Ireland’s economic problems are of its own making and the country should consider making a larger adjustment than expected in the upcoming budget, a senior banking figure has said.
Goldman Sachs International chairman Peter Sutherland said he agreed with Jurgen Stark’s conclusion that the Government should front load cuts outlined in the bailout plan, capitalising on improving market sentiment towards Ireland.
Speaking at the Institute of International and European Affairs in Dublin today, he said Ireland had a “brief” opportunity to surprise the markets and put “clear blue water between ourselves and others”.
Mr Sutherland said much of the criticism of the response by euro zone member states to Ireland's crisis was unfair, noting that although the interest payable on the EU portion of the bailout was too high, it was lower than the markets would have demanded.

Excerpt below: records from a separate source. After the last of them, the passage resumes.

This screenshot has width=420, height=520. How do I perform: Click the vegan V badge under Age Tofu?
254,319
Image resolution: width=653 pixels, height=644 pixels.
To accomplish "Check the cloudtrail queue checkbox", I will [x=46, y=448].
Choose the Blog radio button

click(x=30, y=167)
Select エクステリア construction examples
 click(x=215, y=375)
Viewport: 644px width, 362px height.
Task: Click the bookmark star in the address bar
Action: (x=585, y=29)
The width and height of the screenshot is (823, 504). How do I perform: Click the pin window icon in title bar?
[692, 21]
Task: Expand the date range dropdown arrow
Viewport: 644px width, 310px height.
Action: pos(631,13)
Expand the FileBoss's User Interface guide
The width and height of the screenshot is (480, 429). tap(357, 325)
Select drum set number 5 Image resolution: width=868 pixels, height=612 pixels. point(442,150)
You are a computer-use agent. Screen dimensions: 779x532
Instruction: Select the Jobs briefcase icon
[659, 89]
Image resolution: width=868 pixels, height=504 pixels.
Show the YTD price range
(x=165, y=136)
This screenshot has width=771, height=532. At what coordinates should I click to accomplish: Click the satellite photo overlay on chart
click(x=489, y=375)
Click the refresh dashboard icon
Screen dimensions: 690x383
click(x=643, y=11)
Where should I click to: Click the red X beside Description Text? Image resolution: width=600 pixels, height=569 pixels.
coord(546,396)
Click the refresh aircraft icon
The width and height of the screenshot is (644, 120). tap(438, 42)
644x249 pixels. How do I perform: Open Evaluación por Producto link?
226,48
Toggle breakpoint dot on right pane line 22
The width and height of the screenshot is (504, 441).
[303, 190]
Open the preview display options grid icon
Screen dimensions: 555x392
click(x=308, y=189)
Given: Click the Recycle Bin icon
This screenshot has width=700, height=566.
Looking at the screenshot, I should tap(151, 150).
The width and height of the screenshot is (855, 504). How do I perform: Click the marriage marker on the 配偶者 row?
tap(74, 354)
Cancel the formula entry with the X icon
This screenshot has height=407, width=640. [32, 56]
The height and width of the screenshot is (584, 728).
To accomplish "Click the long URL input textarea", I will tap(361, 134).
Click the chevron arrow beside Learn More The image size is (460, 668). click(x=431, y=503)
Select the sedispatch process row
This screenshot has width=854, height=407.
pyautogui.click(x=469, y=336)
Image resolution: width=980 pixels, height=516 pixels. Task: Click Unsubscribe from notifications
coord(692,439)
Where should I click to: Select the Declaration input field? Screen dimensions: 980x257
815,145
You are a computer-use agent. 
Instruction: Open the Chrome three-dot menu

“The question is legitimately asked why countries with large fiscal deficits continue to maintain costs in their economies that are far higher than in the donor countries who are bailing them out,” he said.
Mr Sutherland said Ireland has a vital interest in sustaining the euro, while countries such as Germany were committed to keeping the project alive.
“The next period of weeks will be of great importance and potentially dangerous not least because many countries including Germany still have to adopt the legislation necessary to give effect to the agreement of July 21st increasing the funds of the EFSF to €440 billion,” he said. “Greece is of course another reason for concern.”
Mr Sutherland said there was no avoiding what must be done in Ireland, with planned measures including the reduction of the budget deficit by at least €3.6 billion.
“Markets are not forgiving and we cannot fail to reach this target and, as I have said, I think that we should look seriously to going somewhat further,” he said. “The bottom line is that taking account of various factors not recognised in our programme we must look again at the €3.6 billion to establish if it is enough.”
These factors include reduced gross domestic product in 2012, and a poorer global economic environment than previously thought.
“We have no alternative but to pursue difficult policy options and the commendable resolve of the Government should not be undermined by those who apparently fail to recognise how serious our position remains,” Mr Sutherland said.